START

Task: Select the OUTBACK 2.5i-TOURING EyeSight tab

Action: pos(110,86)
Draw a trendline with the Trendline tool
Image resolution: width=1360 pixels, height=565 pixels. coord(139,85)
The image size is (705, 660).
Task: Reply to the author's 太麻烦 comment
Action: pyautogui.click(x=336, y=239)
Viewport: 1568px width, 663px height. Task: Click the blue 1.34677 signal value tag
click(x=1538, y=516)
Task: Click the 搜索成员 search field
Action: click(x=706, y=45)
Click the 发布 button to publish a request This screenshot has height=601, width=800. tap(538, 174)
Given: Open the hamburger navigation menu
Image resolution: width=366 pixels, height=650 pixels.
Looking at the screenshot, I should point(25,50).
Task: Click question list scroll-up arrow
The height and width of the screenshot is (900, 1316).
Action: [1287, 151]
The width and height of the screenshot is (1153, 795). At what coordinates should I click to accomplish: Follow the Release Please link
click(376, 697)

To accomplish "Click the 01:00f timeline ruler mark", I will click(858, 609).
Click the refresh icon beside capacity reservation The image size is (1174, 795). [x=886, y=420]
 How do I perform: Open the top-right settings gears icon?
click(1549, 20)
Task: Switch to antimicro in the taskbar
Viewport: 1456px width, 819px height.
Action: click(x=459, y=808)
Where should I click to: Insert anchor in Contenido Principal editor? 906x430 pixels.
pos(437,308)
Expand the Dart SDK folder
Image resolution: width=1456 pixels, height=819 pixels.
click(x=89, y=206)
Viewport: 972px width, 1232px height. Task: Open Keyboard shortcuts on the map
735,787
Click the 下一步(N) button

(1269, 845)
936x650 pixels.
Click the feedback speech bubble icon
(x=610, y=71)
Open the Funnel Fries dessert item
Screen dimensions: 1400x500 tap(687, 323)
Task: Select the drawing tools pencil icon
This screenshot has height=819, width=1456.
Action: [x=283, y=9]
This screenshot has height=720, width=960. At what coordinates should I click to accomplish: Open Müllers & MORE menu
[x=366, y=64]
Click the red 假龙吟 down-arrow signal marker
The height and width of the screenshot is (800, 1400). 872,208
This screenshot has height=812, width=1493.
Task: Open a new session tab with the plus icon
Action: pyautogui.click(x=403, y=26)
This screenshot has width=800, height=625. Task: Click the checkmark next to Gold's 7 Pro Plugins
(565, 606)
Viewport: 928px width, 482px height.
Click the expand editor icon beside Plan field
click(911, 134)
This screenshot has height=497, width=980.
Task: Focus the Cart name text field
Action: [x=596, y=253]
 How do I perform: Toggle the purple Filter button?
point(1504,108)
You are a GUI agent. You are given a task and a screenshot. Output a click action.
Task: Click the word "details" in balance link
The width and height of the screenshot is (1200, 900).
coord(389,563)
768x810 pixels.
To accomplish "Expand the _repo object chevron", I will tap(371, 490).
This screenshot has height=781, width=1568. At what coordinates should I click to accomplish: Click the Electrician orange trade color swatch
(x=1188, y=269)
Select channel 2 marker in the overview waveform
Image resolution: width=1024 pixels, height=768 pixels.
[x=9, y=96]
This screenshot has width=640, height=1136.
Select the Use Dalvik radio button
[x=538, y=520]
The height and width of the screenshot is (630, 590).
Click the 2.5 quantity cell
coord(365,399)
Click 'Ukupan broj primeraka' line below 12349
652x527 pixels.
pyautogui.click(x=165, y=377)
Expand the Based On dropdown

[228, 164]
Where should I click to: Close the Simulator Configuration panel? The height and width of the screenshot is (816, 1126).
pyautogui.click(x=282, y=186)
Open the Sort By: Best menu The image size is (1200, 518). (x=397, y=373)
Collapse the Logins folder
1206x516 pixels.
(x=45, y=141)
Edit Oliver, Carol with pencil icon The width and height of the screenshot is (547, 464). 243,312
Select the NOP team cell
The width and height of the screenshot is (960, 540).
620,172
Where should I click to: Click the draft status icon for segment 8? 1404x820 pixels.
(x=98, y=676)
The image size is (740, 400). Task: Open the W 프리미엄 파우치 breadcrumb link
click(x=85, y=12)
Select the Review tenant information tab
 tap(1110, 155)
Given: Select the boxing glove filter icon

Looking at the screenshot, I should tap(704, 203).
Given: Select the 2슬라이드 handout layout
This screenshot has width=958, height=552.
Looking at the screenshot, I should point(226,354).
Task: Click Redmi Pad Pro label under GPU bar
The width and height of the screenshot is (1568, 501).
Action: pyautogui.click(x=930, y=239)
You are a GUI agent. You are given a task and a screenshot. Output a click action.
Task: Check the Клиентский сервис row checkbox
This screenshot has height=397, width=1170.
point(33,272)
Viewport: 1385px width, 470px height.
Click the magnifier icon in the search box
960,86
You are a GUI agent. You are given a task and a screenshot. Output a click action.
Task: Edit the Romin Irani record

END

WHAT YOU WILL DO: In the part of the records that opens with the line containing "Click 'Ukupan broj" and runs through the end of the records, change "magnifier" to "magnifying glass" and reproduce those lines with everything else unchanged.

RESULT BELOW:
Click 'Ukupan broj primeraka' line below 12349
652x527 pixels.
pyautogui.click(x=165, y=377)
Expand the Based On dropdown

[228, 164]
Where should I click to: Close the Simulator Configuration panel? The height and width of the screenshot is (816, 1126).
pyautogui.click(x=282, y=186)
Open the Sort By: Best menu The image size is (1200, 518). (x=397, y=373)
Collapse the Logins folder
1206x516 pixels.
(x=45, y=141)
Edit Oliver, Carol with pencil icon The width and height of the screenshot is (547, 464). 243,312
Select the NOP team cell
The width and height of the screenshot is (960, 540).
620,172
Where should I click to: Click the draft status icon for segment 8? 1404x820 pixels.
(x=98, y=676)
The image size is (740, 400). Task: Open the W 프리미엄 파우치 breadcrumb link
click(x=85, y=12)
Select the Review tenant information tab
 tap(1110, 155)
Given: Select the boxing glove filter icon

Looking at the screenshot, I should tap(704, 203).
Given: Select the 2슬라이드 handout layout
This screenshot has width=958, height=552.
Looking at the screenshot, I should point(226,354).
Task: Click Redmi Pad Pro label under GPU bar
The width and height of the screenshot is (1568, 501).
Action: pyautogui.click(x=930, y=239)
You are a GUI agent. You are given a task and a screenshot. Output a click action.
Task: Check the Клиентский сервис row checkbox
This screenshot has height=397, width=1170.
point(33,272)
Viewport: 1385px width, 470px height.
Click the magnifying glass icon in the search box
960,86
You are a GUI agent. You are given a task and a screenshot. Output a click action.
Task: Edit the Romin Irani record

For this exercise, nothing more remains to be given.